Records from a data collection:
────────
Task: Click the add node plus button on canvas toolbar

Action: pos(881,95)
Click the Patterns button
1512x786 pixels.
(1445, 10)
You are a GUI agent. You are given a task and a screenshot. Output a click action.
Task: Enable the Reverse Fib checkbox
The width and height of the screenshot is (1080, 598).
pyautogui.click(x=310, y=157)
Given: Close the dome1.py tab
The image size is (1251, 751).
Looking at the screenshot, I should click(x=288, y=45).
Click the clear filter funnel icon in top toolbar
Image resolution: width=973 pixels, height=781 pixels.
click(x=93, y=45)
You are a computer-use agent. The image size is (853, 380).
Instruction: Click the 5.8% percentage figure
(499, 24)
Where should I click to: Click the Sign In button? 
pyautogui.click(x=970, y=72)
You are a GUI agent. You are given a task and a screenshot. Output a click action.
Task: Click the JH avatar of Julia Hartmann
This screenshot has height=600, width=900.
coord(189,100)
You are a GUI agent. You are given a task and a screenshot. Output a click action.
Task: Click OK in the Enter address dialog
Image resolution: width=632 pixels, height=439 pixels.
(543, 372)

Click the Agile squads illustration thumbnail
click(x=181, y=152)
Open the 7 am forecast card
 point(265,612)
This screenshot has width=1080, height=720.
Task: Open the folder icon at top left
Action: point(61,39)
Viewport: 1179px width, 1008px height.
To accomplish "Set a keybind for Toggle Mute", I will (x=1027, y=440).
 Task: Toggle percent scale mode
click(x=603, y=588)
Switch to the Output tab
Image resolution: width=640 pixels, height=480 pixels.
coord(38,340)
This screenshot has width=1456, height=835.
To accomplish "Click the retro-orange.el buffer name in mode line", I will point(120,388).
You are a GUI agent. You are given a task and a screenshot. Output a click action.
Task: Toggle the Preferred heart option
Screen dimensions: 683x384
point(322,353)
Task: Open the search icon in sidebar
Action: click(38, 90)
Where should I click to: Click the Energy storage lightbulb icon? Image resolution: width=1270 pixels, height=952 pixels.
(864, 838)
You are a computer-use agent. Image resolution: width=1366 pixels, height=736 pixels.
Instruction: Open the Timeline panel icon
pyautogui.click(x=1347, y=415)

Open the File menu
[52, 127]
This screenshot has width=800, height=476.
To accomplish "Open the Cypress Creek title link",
────────
Task goal:
For this exercise, output exactly the lines above from the line with "Given: Close the dome1.py tab" to the line with "This screenshot has width=1456, height=835.", counting both, and leave out the rest.

Response area:
Given: Close the dome1.py tab
The image size is (1251, 751).
Looking at the screenshot, I should click(x=288, y=45).
Click the clear filter funnel icon in top toolbar
Image resolution: width=973 pixels, height=781 pixels.
click(x=93, y=45)
You are a computer-use agent. The image size is (853, 380).
Instruction: Click the 5.8% percentage figure
(499, 24)
Where should I click to: Click the Sign In button? 
pyautogui.click(x=970, y=72)
You are a GUI agent. You are given a task and a screenshot. Output a click action.
Task: Click the JH avatar of Julia Hartmann
This screenshot has height=600, width=900.
coord(189,100)
You are a GUI agent. You are given a task and a screenshot. Output a click action.
Task: Click OK in the Enter address dialog
Image resolution: width=632 pixels, height=439 pixels.
(543, 372)

Click the Agile squads illustration thumbnail
click(x=181, y=152)
Open the 7 am forecast card
 point(265,612)
This screenshot has width=1080, height=720.
Task: Open the folder icon at top left
Action: point(61,39)
Viewport: 1179px width, 1008px height.
To accomplish "Set a keybind for Toggle Mute", I will (x=1027, y=440).
 Task: Toggle percent scale mode
click(x=603, y=588)
Switch to the Output tab
Image resolution: width=640 pixels, height=480 pixels.
coord(38,340)
This screenshot has width=1456, height=835.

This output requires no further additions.